Silvio Berlusconi era presidente del gobierno italiano cuando se encaprichó de una escultura del dios Marte y quiso llevársela al palacio de la presidencia del gobierno italiano. Aquí está la noticia tal y como la daba estos días El Correo:

http://www.elcorreo.com/vizcaya/20130331/mas-actualidad/cultura/marte-berlusconi-pierde-nuevo-201303292029.html

No es lo mismo quemar Roma que restituir el pene a un dios, pero estamos ante un nuevo y pequeño Nerón, un césar del tercer milenio, que decide colocar en el palacio que ocupa una escultura del patrimonio italiano, pero la ve incompleta. Normal. Pocos próceres proyectan tanta fantasía de poder en torno al pene como don Silvio, también todo un pequeño y baboso Tiberio, y no cuesta imaginar sus chanzas al respecto con los visitantes del Palacio Chigi. Tampoco cuesta imaginar el pasmo de los restauradores al escuchar que debían reponer la virilidad del dios: mandato de un macho para quien la democracia es la verdadera y molesta prótesis.

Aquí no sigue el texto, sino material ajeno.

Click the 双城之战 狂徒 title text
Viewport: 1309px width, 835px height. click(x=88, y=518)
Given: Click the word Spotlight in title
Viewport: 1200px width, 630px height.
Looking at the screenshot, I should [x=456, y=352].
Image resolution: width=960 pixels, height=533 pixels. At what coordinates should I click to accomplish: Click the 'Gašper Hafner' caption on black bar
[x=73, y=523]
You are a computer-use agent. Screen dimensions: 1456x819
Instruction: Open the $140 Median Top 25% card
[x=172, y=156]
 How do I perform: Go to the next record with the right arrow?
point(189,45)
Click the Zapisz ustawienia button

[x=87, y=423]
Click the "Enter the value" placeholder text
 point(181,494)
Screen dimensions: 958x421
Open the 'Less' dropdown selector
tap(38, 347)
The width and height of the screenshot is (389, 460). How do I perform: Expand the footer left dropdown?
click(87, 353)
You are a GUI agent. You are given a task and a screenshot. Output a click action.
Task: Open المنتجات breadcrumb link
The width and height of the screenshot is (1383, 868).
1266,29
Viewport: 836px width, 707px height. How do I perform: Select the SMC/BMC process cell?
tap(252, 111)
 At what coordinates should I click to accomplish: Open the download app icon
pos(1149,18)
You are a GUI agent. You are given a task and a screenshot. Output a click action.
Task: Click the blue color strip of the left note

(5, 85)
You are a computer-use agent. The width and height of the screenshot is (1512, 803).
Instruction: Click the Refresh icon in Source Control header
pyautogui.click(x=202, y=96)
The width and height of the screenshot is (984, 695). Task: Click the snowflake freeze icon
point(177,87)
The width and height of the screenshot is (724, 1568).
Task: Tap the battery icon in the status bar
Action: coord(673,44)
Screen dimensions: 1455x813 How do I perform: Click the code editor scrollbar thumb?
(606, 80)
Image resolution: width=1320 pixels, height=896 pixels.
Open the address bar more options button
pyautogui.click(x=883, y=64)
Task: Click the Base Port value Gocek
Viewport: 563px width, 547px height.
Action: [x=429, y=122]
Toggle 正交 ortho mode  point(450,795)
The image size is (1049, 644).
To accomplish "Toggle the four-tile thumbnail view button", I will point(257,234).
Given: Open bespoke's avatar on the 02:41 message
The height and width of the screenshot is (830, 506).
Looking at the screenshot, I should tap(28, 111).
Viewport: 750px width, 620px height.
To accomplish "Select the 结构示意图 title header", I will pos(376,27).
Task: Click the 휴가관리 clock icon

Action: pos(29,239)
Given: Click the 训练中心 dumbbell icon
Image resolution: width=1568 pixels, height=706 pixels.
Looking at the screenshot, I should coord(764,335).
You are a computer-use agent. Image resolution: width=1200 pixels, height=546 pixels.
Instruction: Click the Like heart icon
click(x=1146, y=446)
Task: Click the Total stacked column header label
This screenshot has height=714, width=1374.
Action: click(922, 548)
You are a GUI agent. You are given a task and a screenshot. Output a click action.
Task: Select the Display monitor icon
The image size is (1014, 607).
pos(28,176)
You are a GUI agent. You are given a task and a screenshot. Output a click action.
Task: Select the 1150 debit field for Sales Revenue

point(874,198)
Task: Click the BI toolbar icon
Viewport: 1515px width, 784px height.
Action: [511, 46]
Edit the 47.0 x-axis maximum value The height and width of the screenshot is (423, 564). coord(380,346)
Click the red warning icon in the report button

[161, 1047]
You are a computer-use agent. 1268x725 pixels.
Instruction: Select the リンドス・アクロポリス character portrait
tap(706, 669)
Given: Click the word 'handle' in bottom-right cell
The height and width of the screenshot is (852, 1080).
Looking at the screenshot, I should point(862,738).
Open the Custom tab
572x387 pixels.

Si un presidente electo tiene la potestad de decidir sobre la entrepierna de Marte es porque se siente legitimado para mandar sobre cualquier otra cosa. Pienso en Berlusconi señalando a Marte y ordenando que se restaure y veo a Chávez expropiando en Caracas. Y me pregunto cuánto hubiera durado en su puesto un restaurador capaz de decirle: «Presidente, esa escultura no se toca, no conviene». Y llego a una conclusión poco o nada sorprendente: el problema de don Silvio, como el de otros dirigentes de las mas altas esferas políticas, es que es un completo inculto, un patán; y en plena y sempiterna tormenta de descrédito contra los funcionarios, no puedo sino celebrar que estos existan, al tiempo que lamento que no estén suficientemente aforados como para mandar a un presidente a la mierda. Y, de paso: ¿a dónde miraban los sindicatos representados en el Museo Nacional Romano para no plantarse ante esa estrafalaria ocurrencia? Una buena oportunidad perdida de contribuir a la mejora de la muy resistente, pero debilitada democracia italiana. Pero me inclino a pensar que le rieron la gracia, sobre todo cuando en un alarde de insufrible camaradería don Silvio aclaró: «pero no muy grande, ¿eh?, no muy grande». No se si lo dijo, pero vaya si le pega decirlo. Y jactarse de su ingenio.